• _DATASET ENTRIES_
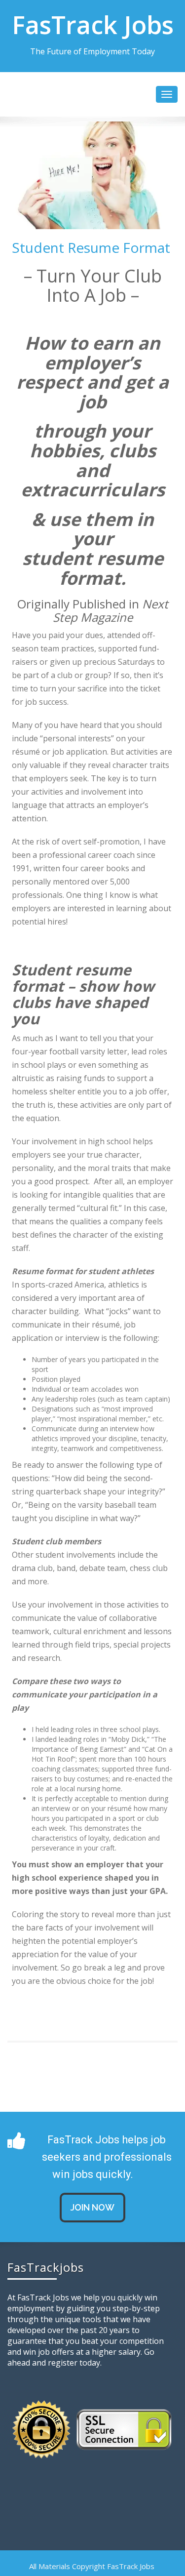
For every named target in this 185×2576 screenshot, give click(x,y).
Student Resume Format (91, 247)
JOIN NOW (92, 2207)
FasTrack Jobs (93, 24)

...

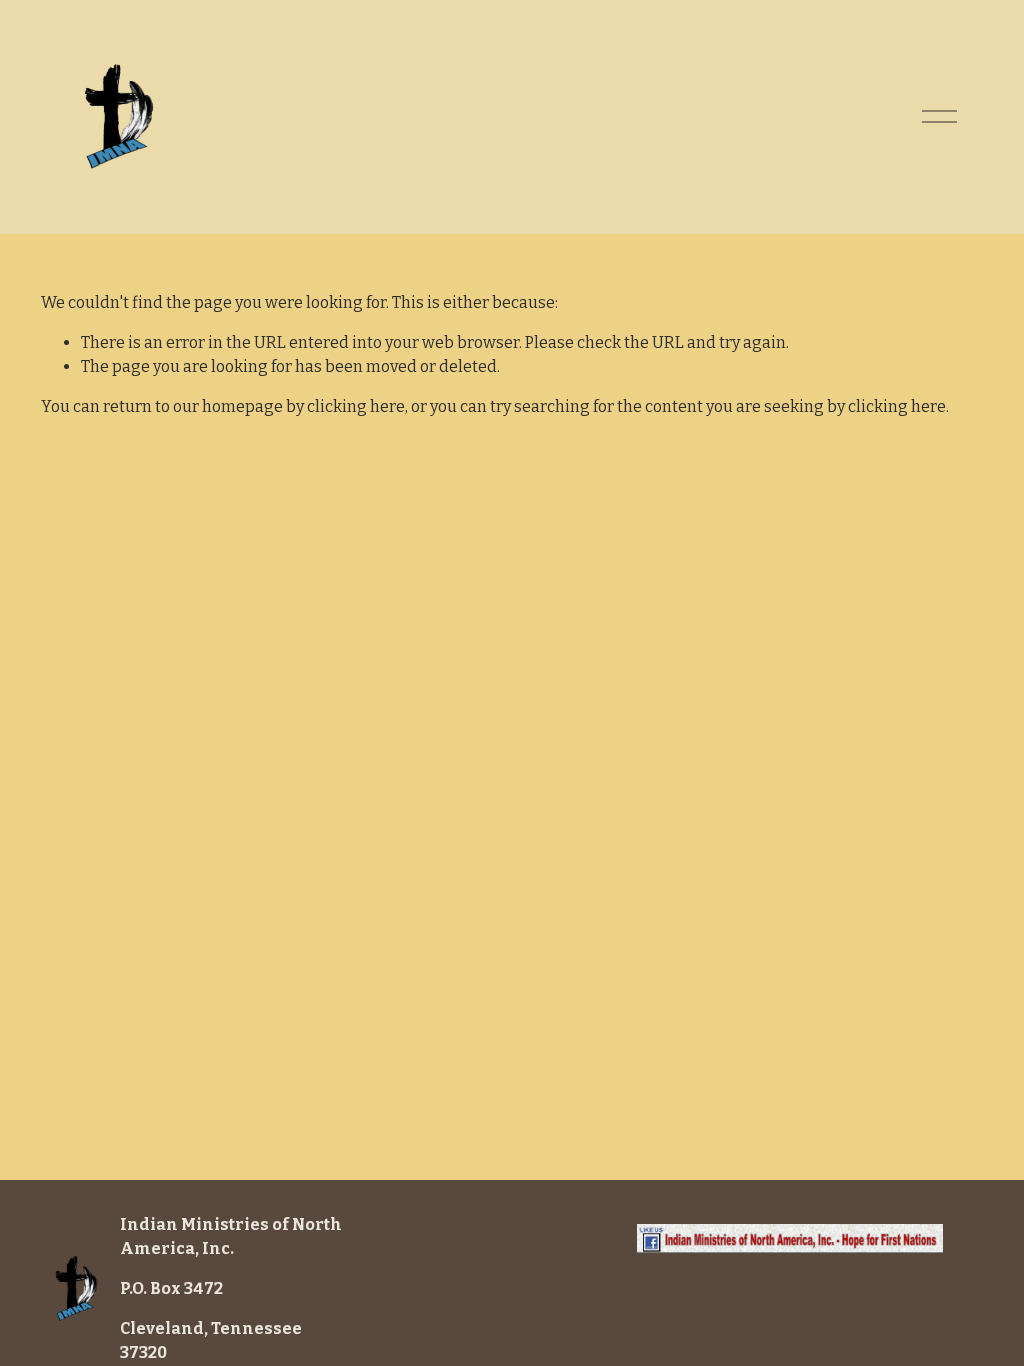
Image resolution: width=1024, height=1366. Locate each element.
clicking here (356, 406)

• _WORK TASK_
Take from the material above the lines running from the one with "For every named" through the one with "FasTrack Jobs (93, 24)", and repeat them exactly, with nothing else.

• _RESPONSE BOX_
For every named target in this 185×2576 screenshot, give click(x,y).
Student Resume Format (91, 247)
JOIN NOW (92, 2207)
FasTrack Jobs (93, 24)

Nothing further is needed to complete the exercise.